• Work required: Copy out the rows from the line with "Image resolution: width=952" up to and including the line with "Action: [134, 1237]", unchanged.

BEGIN Data extract

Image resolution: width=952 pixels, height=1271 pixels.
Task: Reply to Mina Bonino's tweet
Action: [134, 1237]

END Data extract
BEGIN Data extract

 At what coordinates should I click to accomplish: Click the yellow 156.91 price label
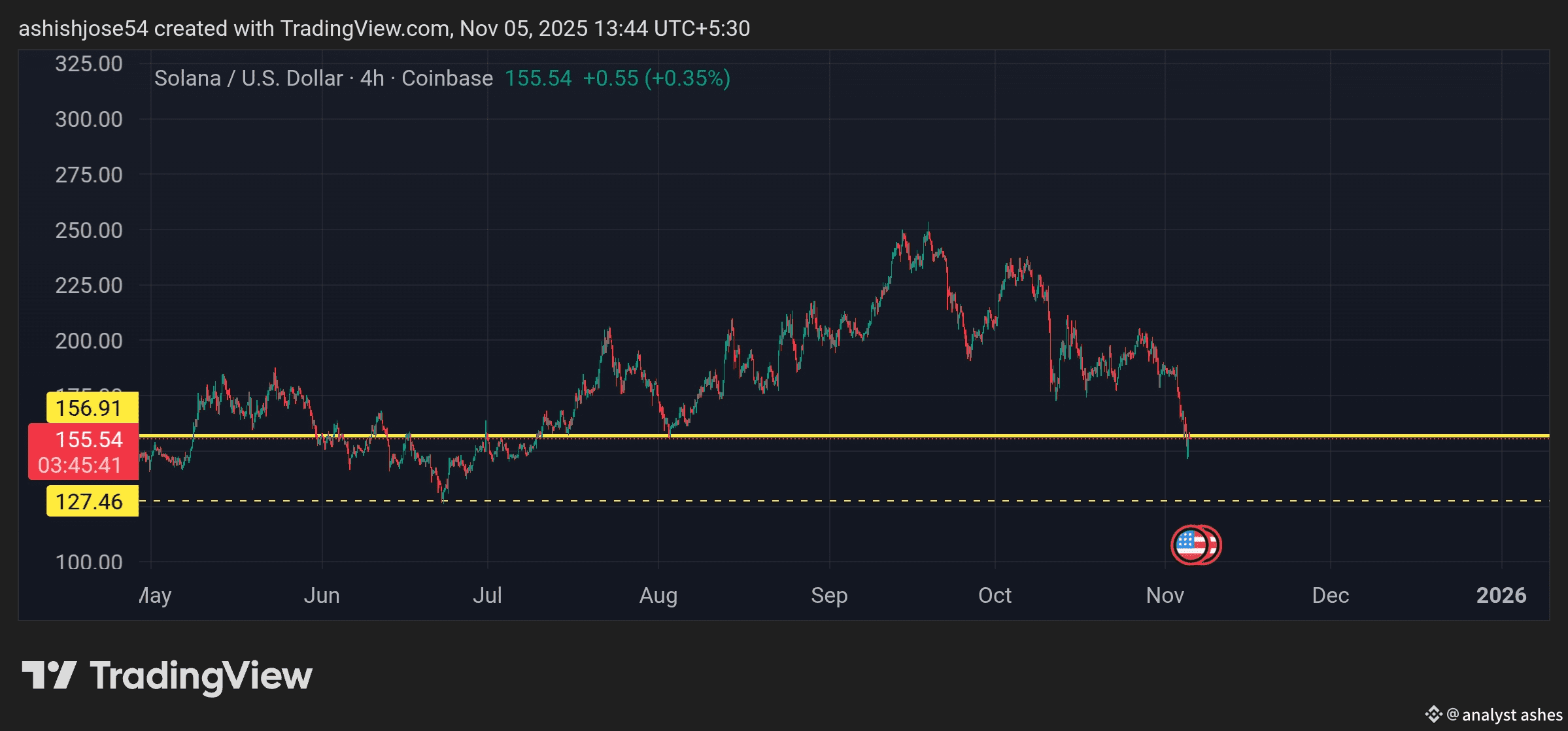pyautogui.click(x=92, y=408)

END Data extract
BEGIN Data extract

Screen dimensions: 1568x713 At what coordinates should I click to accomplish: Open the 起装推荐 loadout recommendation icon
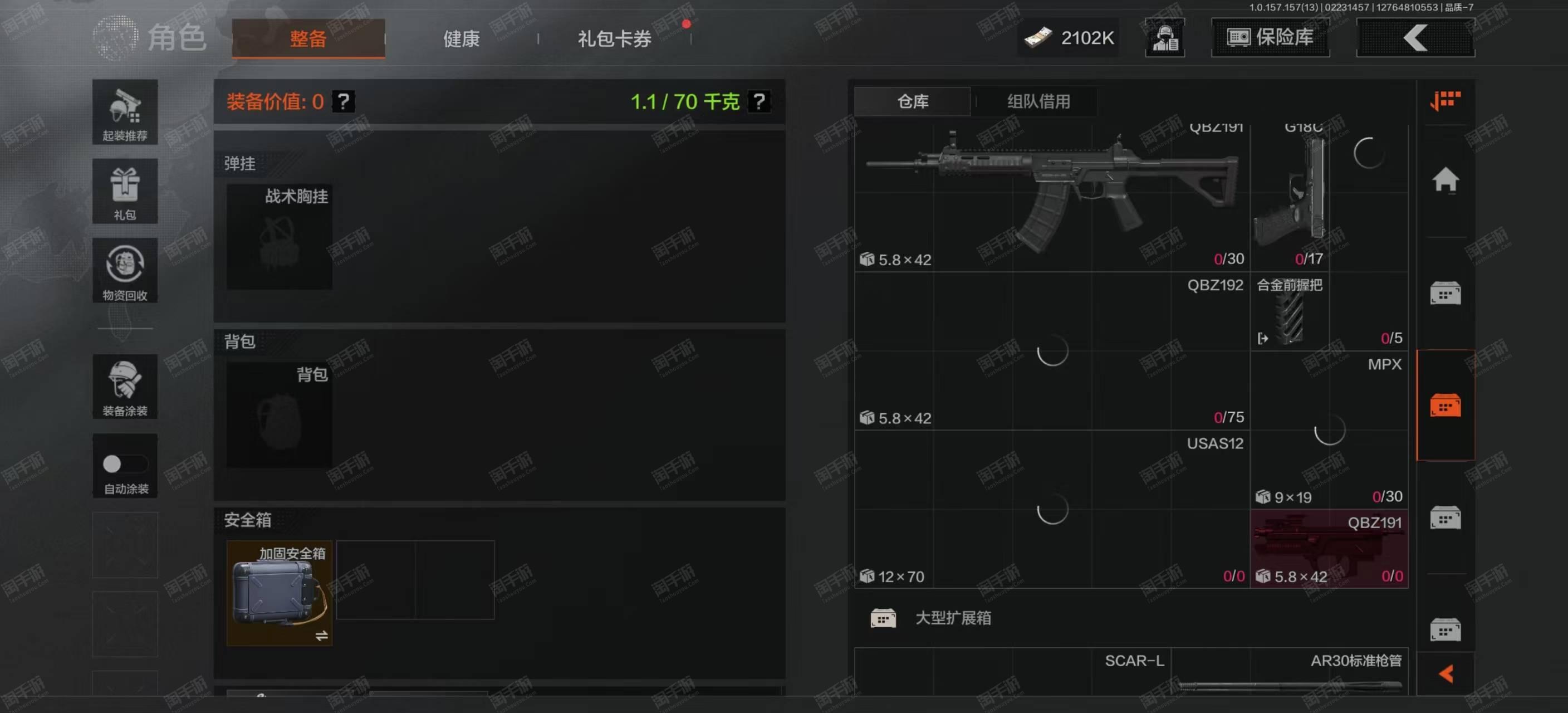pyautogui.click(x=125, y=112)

END Data extract

• Solution to the problem:
Image resolution: width=952 pixels, height=1271 pixels.
Task: Reply to Mina Bonino's tweet
Action: [134, 1237]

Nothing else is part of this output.